Título: Churchill: Caminhando com o destino
Autor: Andrew Roberts
Editora: Dom Quixote

A vida de Churchill tem sido, com toda a justiça, aliás, escrutinada por um sem-número de biografias. De facto, é difícil encontrar melhor matéria literária. Do aristocrata sofisticado ao Salvador da Nação, do proscrito ao herói, Churchill é obviamente uma figura digna de romance. Não é preciso ser um escritor de grande quilate para empolgar os leitores – a espectacular fuga da prisão na guerra com os bóeres, os discursos grandiloquentes, as fúrias homéricas e a figura quase caricatural do aristocrata de charuto conseguem ofuscar o narrador.

Roberts não cai na tentação de tentar ser maior que o Homem; o principal nesta biografia é Churchill e é por ser tão transparente que a biografia é boa. É claro que a informação em larga cópia é admirável; no entanto, esta biografia tem o mérito de nos por, realmente, dentro de Churchill. Enquanto no também interessantíssimo ensaio de Boris Johnson, por exemplo, o lado interpretativo é muito claro, enquanto na biografia de Martin Gilbert temos quase uma História dos acontecimentos em que Churchill foi protagonista, o grande mérito desta biografia está em dar-nos a sensação de que vemos os acontecimentos pelos olhos de Churchill. Mais do que o heroísmo do entre guerras, percebemos o que é que leva Churchill a compreender os perigos de Hitler com tanta clarividência e, mais importante, de que maneira é que os seus defeitos impediram a sua opinião de ser tida em conta.

A primeira parte da biografia é dominada pela correspondência entre Churchill e a mãe.
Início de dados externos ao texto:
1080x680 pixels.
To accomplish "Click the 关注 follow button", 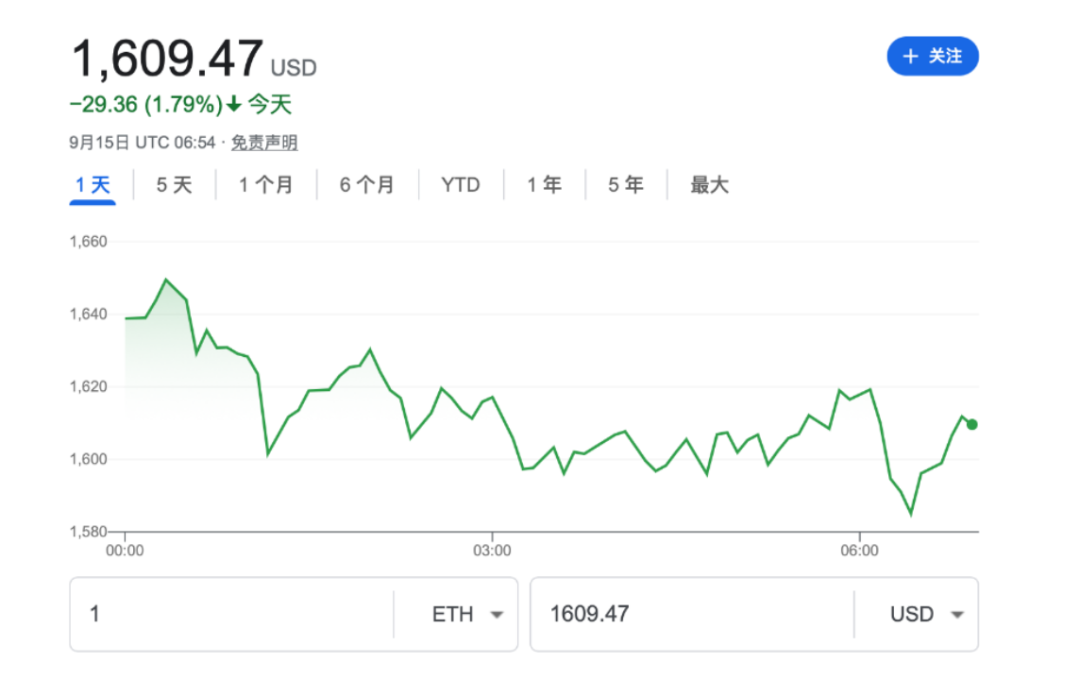I will tap(932, 57).
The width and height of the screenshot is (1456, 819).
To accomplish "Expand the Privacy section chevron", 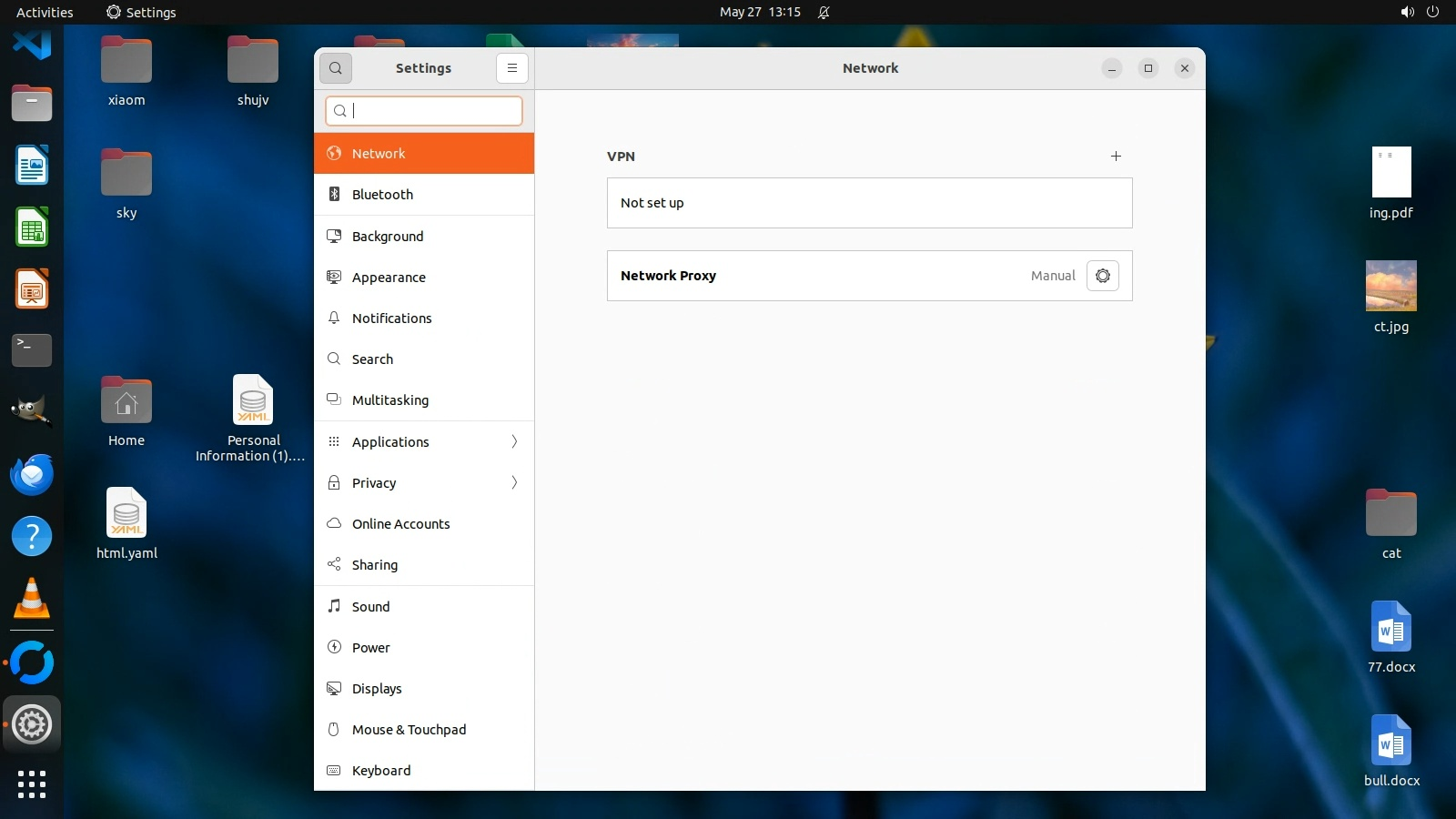I will click(514, 482).
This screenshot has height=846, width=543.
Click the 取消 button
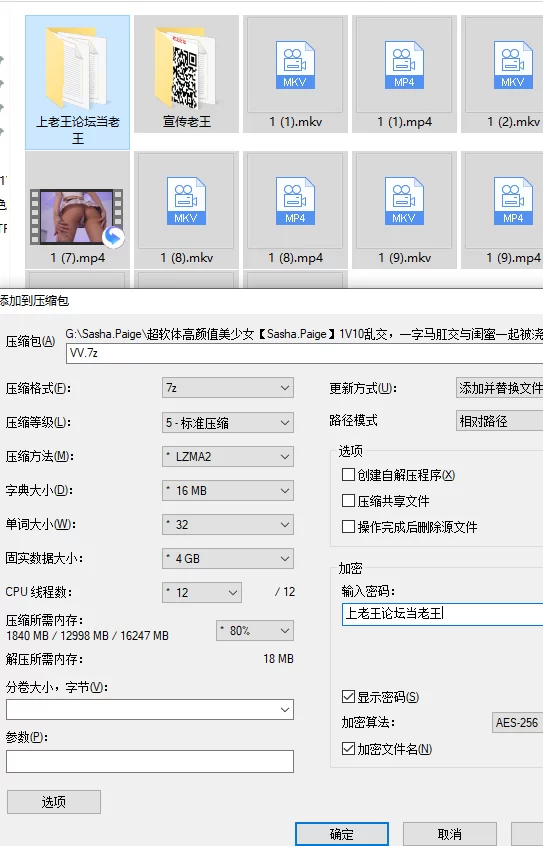coord(450,834)
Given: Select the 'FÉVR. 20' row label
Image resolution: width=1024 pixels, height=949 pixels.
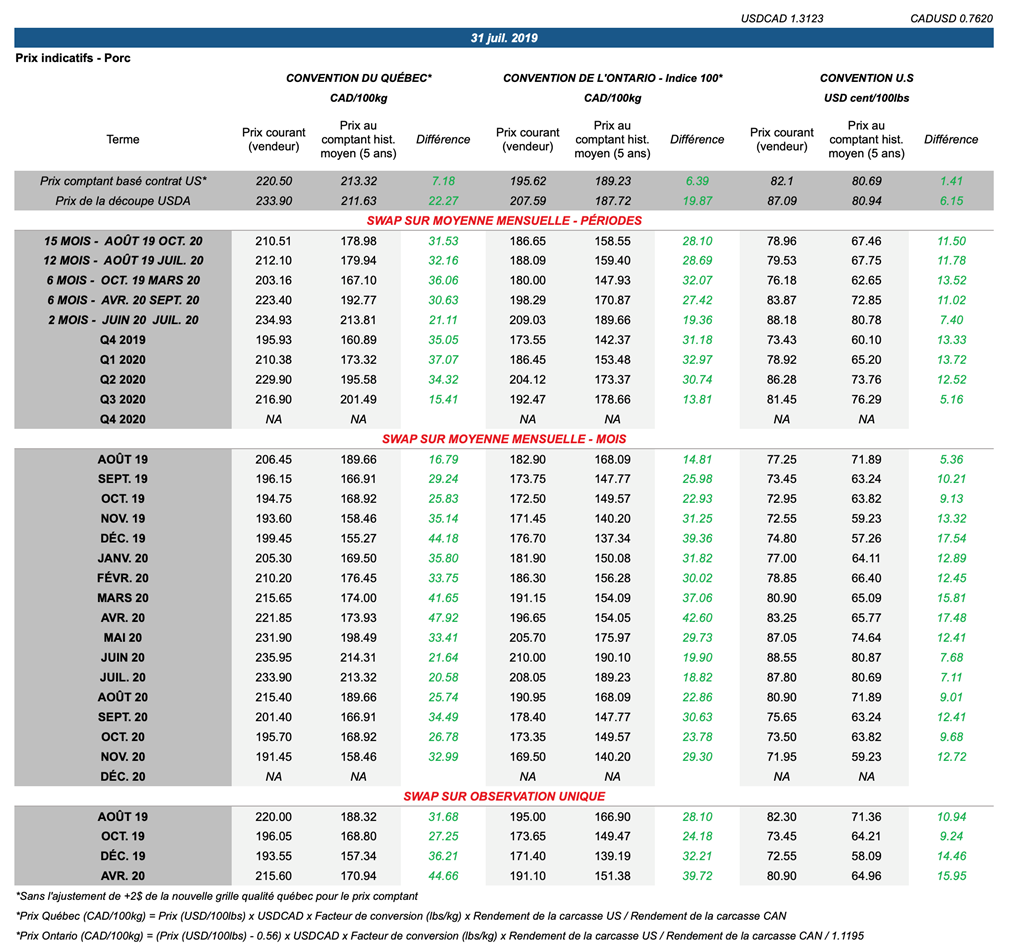Looking at the screenshot, I should click(x=123, y=578).
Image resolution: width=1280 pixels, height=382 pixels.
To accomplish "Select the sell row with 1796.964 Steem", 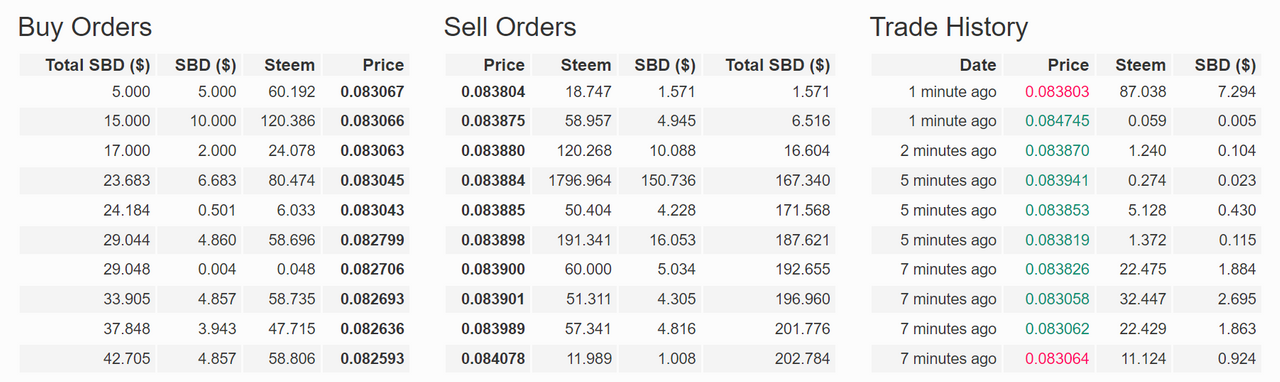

Churchill é um produto claro de uma educação aristocrática, embora com alguns desvios da norma que Winston soube aproveitar como ninguém. Para já, pela circunstância de ser o primogénito do filho segundo de um duque, Churchill estava na posição privilegiada de se poder sentar na Câmara dos Comuns e à mesa dos lordes; além disso, embora o seu pai tenha chefiado o Partido Conservador, envolveu-se depois num escândalo de chantagem com o herdeiro do trono, o que o condenou a uma espécie de exílio na administração da Irlanda. Winston passou assim a sua infância longe de Londres e herdou do pai uma simpatia pela situação Irlandesa que destoava da maioria dos políticos conservadores. Churchill fez desta infância e da educação longe de Eton uma bandeira de si próprio – como o Aristocrata sensível ao povo, com um saber forjado no exército e não no ambiente tísico das escolas – como aproveitaria a ascendência americana para representar o ideal do Homem pragmático e proativo. Esta é, aliás, uma das características fundamentais de Churchill. Pouca gente tem uma consciência tão aguda de si próprio, e do modo como o seu percurso e as suas características ecoam no espaço público; Churchill queria fazer valer-se do seu passado Malborough e escreveu uma monumental biografia do primeiro duque para provar isso mesmo; no entanto, se queria ser ao mesmo tempo um Malborough e um self-made man, tinha de reinventar os feitos do seu antepassado. Foi isso que o levou ao exército e a procurar constantemente, na sua juventude, os teatros de guerra.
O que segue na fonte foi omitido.